> [The problem] Look below for the line containing "Uncheck Free memory (only PRO)" and the line containing "Apply italic formatting", then set down both and every line between them exactly, without pictures.

[Items from a dataset]
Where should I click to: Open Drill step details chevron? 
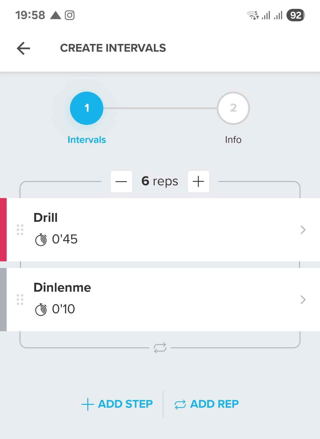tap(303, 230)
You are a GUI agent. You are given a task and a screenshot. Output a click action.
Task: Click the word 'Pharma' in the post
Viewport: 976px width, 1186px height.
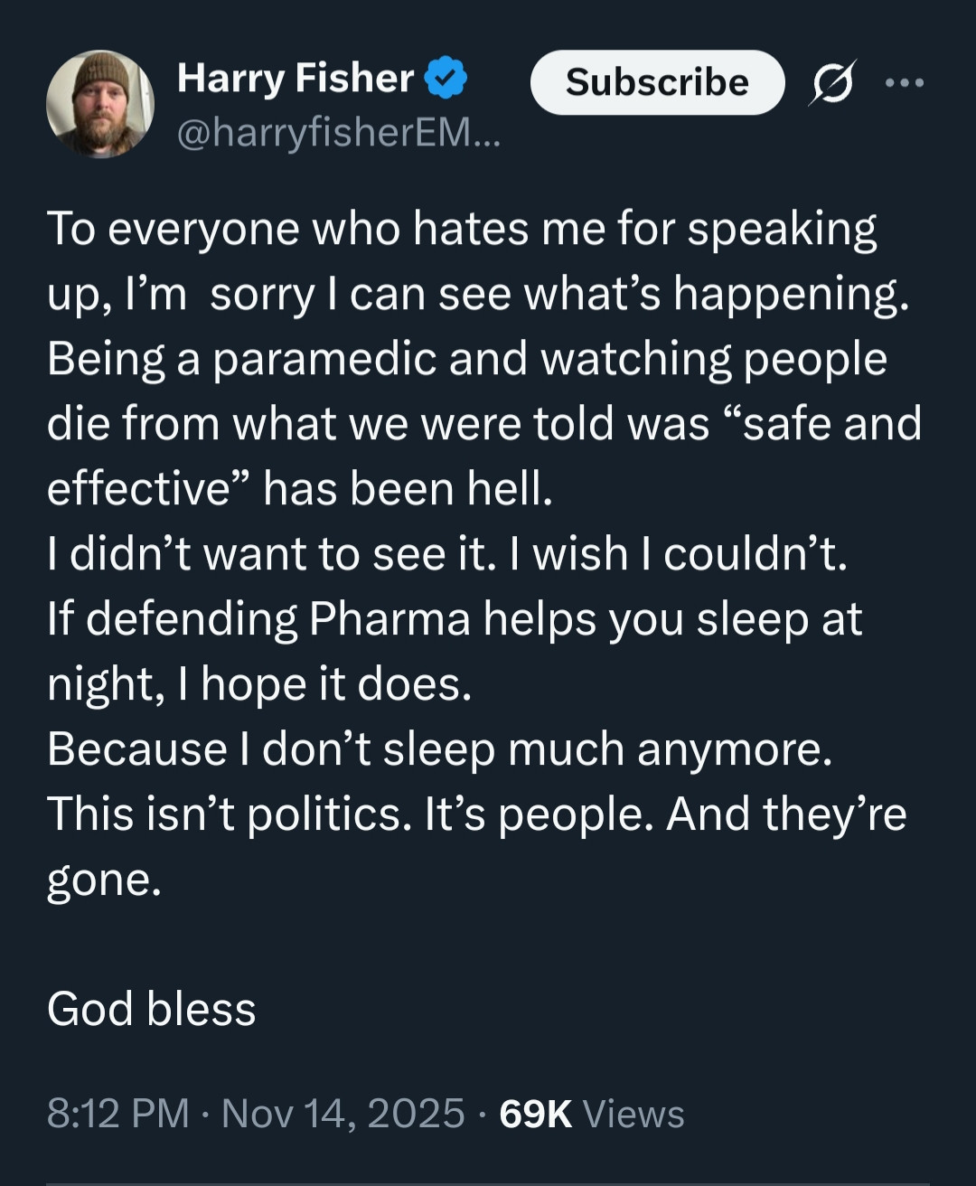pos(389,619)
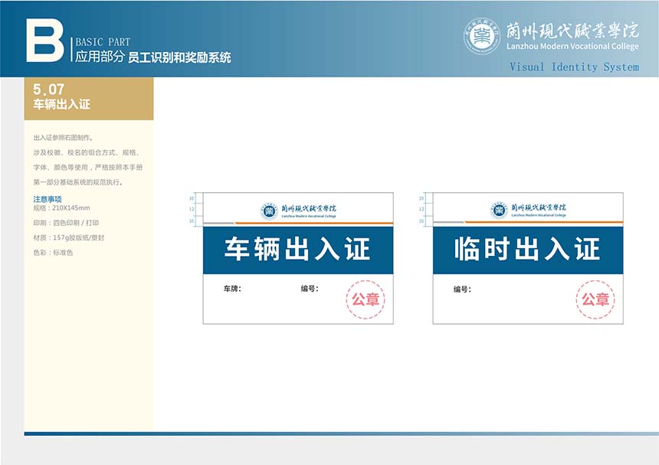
---
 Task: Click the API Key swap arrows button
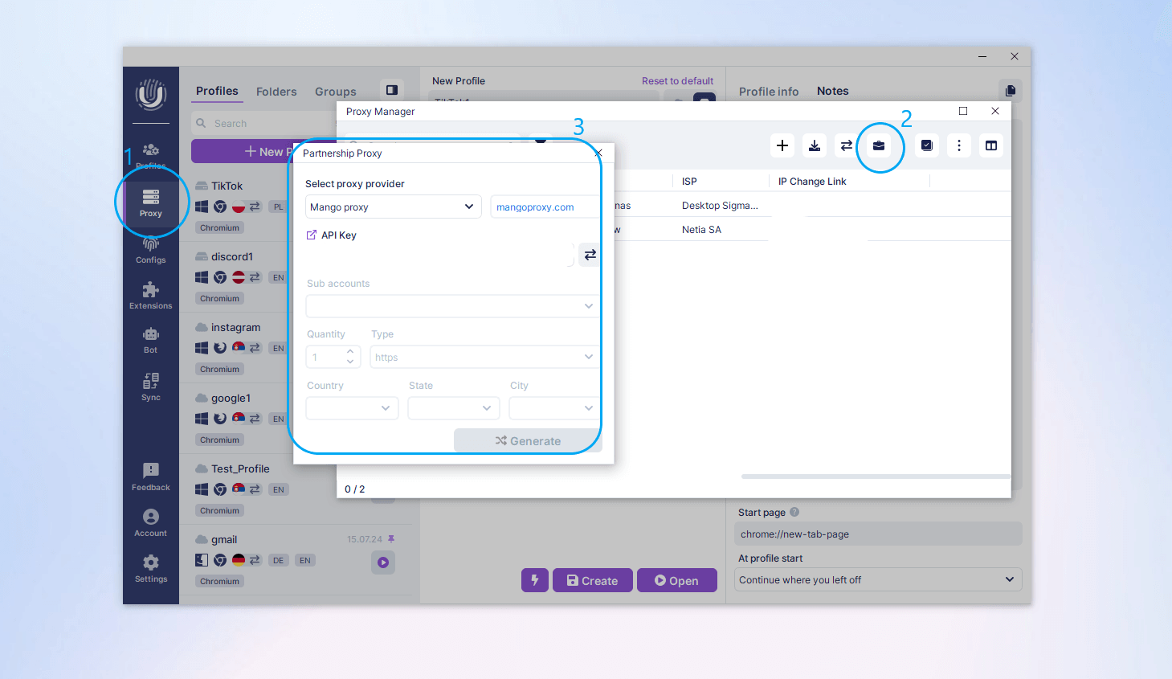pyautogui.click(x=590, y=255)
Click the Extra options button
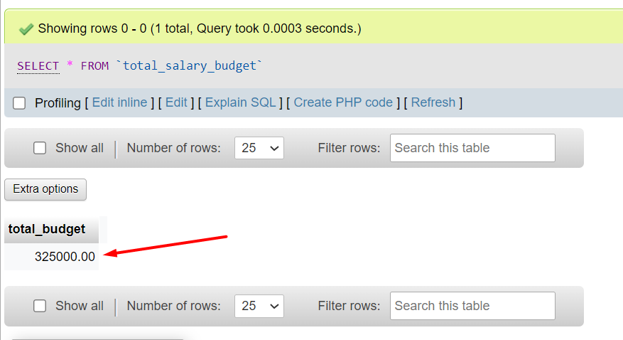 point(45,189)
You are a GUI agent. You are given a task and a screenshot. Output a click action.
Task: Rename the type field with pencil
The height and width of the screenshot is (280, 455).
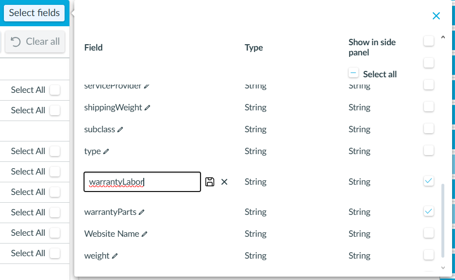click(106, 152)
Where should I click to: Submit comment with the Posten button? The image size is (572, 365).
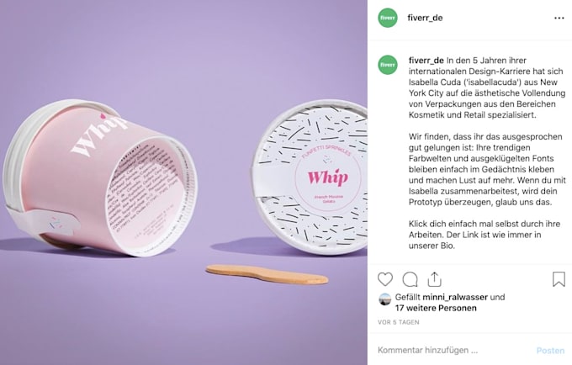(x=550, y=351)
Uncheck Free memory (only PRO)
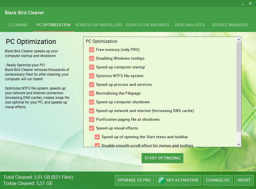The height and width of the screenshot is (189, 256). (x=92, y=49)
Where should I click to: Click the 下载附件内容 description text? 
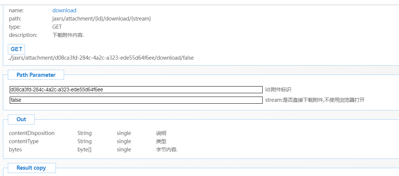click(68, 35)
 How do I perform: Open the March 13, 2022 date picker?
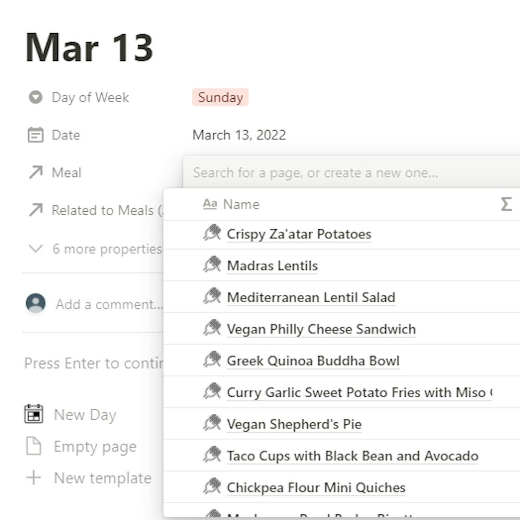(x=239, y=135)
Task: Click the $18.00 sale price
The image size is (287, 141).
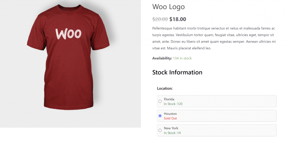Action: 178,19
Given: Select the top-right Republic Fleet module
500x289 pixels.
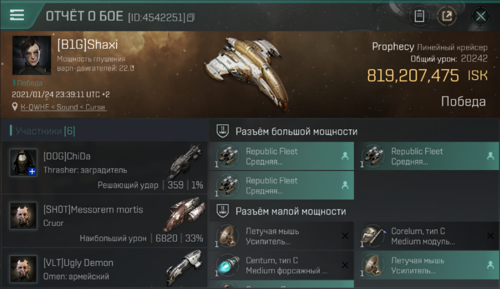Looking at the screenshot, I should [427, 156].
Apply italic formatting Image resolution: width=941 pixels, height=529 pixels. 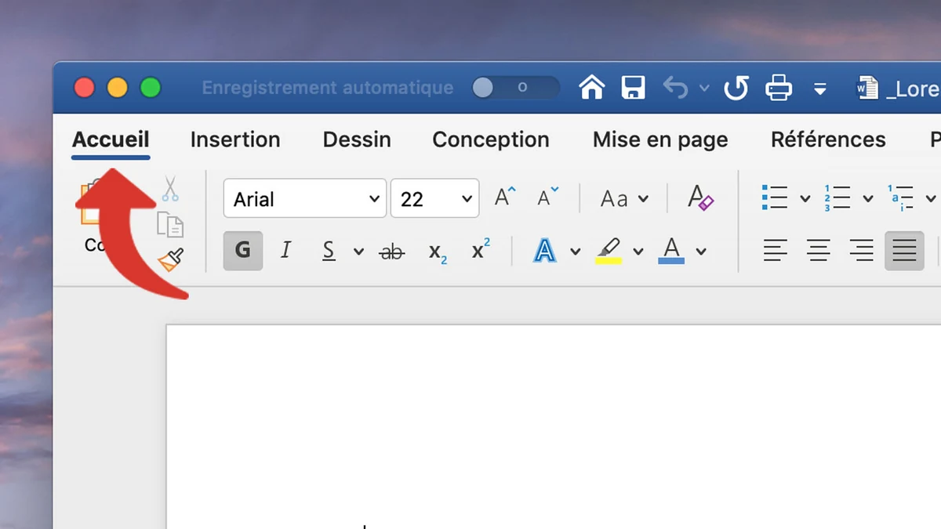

> [Result for this task]
Uncheck Free memory (only PRO)
The height and width of the screenshot is (189, 256). (x=92, y=49)
Where should I click to: Click the 下载附件内容 description text? 
click(68, 35)
 How do I perform: Open the March 13, 2022 date picker?
(x=239, y=135)
Task: Click the $18.00 sale price
The image size is (287, 141).
Action: 178,19
Given: Select the top-right Republic Fleet module
500x289 pixels.
Looking at the screenshot, I should [427, 156].
Apply italic formatting Image resolution: width=941 pixels, height=529 pixels. 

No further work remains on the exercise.